Tokyo fashion shook this week, not to a bombastic runway, but to the news that Yoshikazu Yamagata, a man whose conceptualization of fashion had long shunned them, had actually made clothes – clothes to be worn. For those unfamiliar with the world of Yamagata’s Writtenafterwards you would do well to have a look at his work at his fashion school Coconogacco and the recent Zetsumei Exhibition, as well as his last full fashion show which are all united under the manifesto that the purpose of fashion is not to create individual clothes as such, but moreover that fashion is a by-product of a context which the designer has created. This sounds like a concept restricted to the kind of fashion people like to giggle at, but if you take the cult of Rick Owens or Julius, sub-cultures such as punk and mod, or even the constructions of luxury lifestyle branding or celebrity culture, it is a theory that transfers very neatly.
Writtenafterwards has taken this approach to dizzying heights in the past, often requiring 3 or 4 exhibitions and shows to articulate a single context, and even then, because so much of Yamagata’s world is Japan-centric a degree of explanation is required to be understood abroad, and while occasionally a product is created as a by-product of his process, these have only extended to back-packs, clothes pegs and rugs in the past.
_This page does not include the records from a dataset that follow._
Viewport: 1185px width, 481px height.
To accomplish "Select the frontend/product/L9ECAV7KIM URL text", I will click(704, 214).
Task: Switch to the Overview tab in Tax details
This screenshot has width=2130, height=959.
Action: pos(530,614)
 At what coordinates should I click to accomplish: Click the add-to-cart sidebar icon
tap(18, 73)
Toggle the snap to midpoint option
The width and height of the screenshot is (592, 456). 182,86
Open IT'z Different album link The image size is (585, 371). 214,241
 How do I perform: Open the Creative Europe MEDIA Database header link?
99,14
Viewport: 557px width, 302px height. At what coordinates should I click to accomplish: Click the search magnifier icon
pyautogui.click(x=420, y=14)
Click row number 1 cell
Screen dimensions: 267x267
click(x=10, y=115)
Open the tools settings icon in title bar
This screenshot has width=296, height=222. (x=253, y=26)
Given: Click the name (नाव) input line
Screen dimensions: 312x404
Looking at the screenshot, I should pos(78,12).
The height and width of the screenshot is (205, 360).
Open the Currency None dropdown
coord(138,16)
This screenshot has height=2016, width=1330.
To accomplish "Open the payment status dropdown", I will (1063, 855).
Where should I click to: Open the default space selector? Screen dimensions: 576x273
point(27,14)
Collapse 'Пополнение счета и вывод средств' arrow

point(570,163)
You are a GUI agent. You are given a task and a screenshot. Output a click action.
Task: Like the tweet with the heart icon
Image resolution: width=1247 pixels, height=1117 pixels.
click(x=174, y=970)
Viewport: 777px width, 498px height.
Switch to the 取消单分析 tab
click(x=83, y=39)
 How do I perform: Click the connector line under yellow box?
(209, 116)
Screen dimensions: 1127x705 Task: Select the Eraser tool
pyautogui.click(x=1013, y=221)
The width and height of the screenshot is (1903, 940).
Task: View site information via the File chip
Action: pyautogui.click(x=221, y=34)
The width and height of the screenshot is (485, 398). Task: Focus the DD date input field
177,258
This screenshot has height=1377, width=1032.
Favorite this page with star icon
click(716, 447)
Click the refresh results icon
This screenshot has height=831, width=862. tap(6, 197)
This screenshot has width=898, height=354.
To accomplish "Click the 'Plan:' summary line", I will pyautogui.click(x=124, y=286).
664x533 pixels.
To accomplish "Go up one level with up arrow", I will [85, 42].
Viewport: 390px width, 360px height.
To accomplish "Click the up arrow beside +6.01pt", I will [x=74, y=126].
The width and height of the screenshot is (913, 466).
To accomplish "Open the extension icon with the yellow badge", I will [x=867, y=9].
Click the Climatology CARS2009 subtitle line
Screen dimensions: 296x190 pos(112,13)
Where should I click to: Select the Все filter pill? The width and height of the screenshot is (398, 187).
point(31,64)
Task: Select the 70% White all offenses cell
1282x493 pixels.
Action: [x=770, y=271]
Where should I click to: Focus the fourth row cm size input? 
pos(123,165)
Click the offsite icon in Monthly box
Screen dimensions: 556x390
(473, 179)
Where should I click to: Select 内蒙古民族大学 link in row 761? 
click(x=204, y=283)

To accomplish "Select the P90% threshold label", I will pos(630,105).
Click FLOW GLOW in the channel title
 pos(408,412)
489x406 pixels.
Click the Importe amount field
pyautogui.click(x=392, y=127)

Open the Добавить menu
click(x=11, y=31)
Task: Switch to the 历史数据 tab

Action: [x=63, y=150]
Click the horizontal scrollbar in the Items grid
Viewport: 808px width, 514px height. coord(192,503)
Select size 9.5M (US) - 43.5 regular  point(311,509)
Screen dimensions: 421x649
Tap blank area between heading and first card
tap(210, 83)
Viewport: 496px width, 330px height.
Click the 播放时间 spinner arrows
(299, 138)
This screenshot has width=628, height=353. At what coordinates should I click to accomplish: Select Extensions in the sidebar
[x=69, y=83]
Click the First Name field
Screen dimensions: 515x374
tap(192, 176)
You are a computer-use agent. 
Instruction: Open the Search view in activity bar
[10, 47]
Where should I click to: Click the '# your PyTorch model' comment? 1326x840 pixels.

In short, the idea of this brand creating real clothes, and furthermore, a complete collection was a shock to the industry at large, and no-one knew quite what to expect.
Given that many have been keen to dub Yamagata the voice of his generation of Japanese fashion, he was understandably cautious with what he showed and how he showed it, choosing to hold a closed exhibition announced at short notice almost 2 weeks after the official week was over. For someone who was always happy to be taken along for the ride in the Writtenafterwards world, it was quite the unfamiliar feeling to see his creations with no artifice to hide behind and even be asked what I thought and if I had any suggestions as it dawned that this was an actual commercial venture – something unthinkable a year ago. Given this new trajectory it is no surprise to see him naming it a sub-line “Written By”, in the same vein as Yohji has Y’s or Comme des Garcons’ any number of commercial off-shoots.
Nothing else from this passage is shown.